> _Exercise requirements_
Rewrite these lines with "agent" swapped for "assistant" everywhere and nothing else changed, leaving out the pictures.
>> Start
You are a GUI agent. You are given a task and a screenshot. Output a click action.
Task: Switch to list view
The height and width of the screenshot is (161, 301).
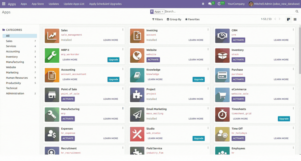tap(295, 19)
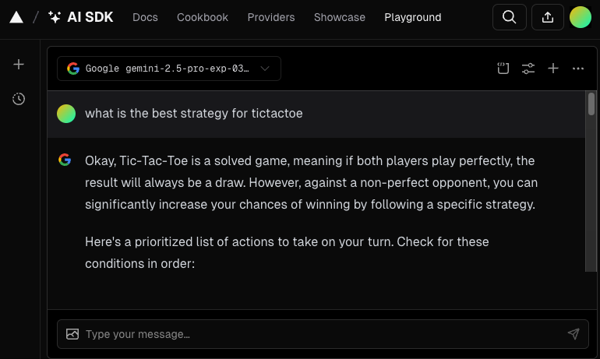This screenshot has width=600, height=359.
Task: Click the clear chat icon in toolbar
Action: [x=503, y=69]
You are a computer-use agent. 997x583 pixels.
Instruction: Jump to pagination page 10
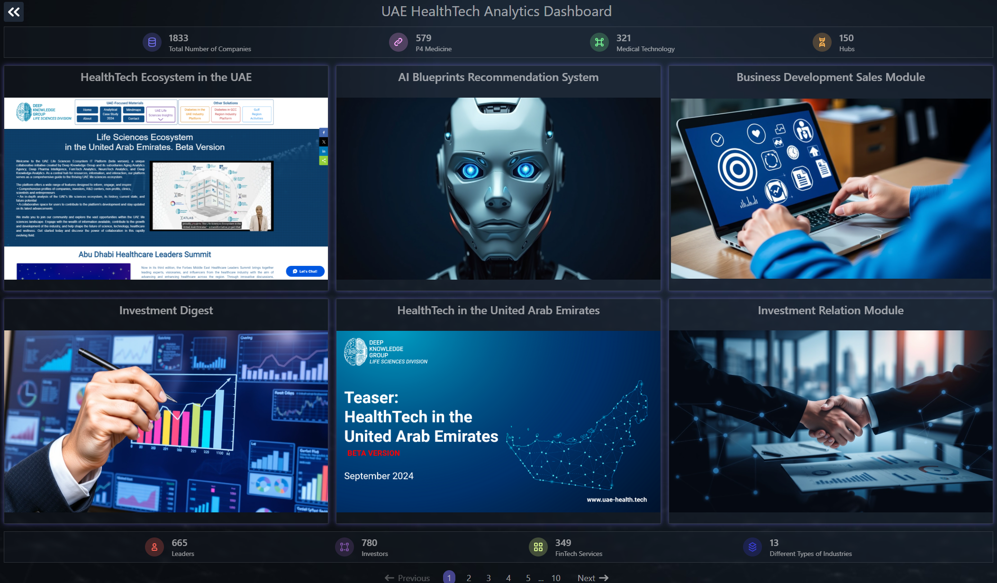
>> End
> _Solution to the problem_
You are a GUI assistant. You are given a task and a screenshot. Output a click action.
Task: Switch to list view
The height and width of the screenshot is (161, 301).
tap(295, 19)
This screenshot has width=600, height=359.
Task: Click the clear chat icon in toolbar
Action: [x=503, y=69]
You are a computer-use assistant. 997x583 pixels.
Instruction: Jump to pagination page 10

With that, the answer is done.